Adam Musa found what he was looking for here in Livingston, California, a small rural city about two hours from San Francisco.
“Myself and my wife we were really hungry. We wanted some meat,” he says. But it was a particular kind of meat. See, Musa is from the Bronx, grew up with Catholic Latino parents, but later turned to Islam. “I’m a convert or, I like to say, revert,” he says. “I studied Islam, I went to Pakistan. I went to India.”
He follows the faith and eats halal, Arabic for lawful or permissible. When it comes to meat, “we have to treat the animal with utmost kindness and mercy because this animal was put here by God,” says Musa.

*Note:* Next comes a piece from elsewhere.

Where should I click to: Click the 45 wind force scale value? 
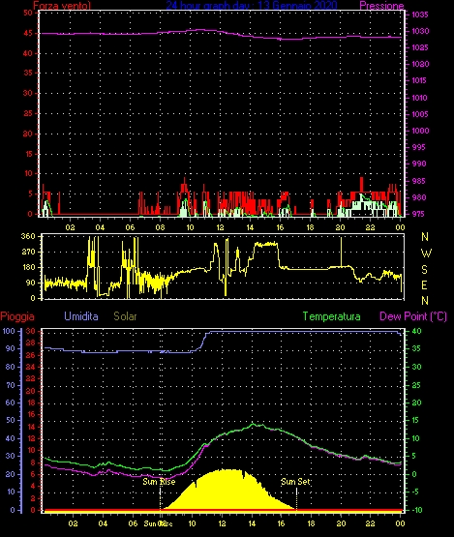tap(28, 33)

But when Musa moved to rural California, finding halal meat wasn’t easy, until he heard about Schawali Mayar. He has run the small halal slaughterhouse since 2000.
Musa placed his first order of steaks on the spot.
For Mayar, his bustling business — keeping up with demand as California’s Muslim community grows — reflects a big shift from how he started life in the United States. He arrived when he was 16, after fleeing Afghanistan’s Wardak Province, where his family, mujahideen fighters, battled the Soviet-backed government at the time. As fighting increased, Mayar eventually had to escape. So he left — walked — out of Afghanistan — through Iran and up to Europe, and then he was allowed to come to the United States.
In California, he worked a corner grocery store in a rough neighborhood in Oakland. “I got minimum wage of $2.75 an hour,” he says. “There were drug deals happening outside, it was not good.” He kept at it, beat the store’s high turnover, and eventually took it over and started to save.
In 1998, the Mayar family bought this land in Livingston. It’s dry, flat, slightly hilly, and reminds Mayar of Afghanistan. And it’s where he explains the halal process.
Today, it’s all about lambs. About 20 of them are corralled in a small area before they enter, one by one, the aluminum-side slaughterhouse. Inside, each lamb enters a narrow pen and faces northeast toward Mecca. The lamb is then hoisted up by one leg and a butcher from Pakistan takes it from there.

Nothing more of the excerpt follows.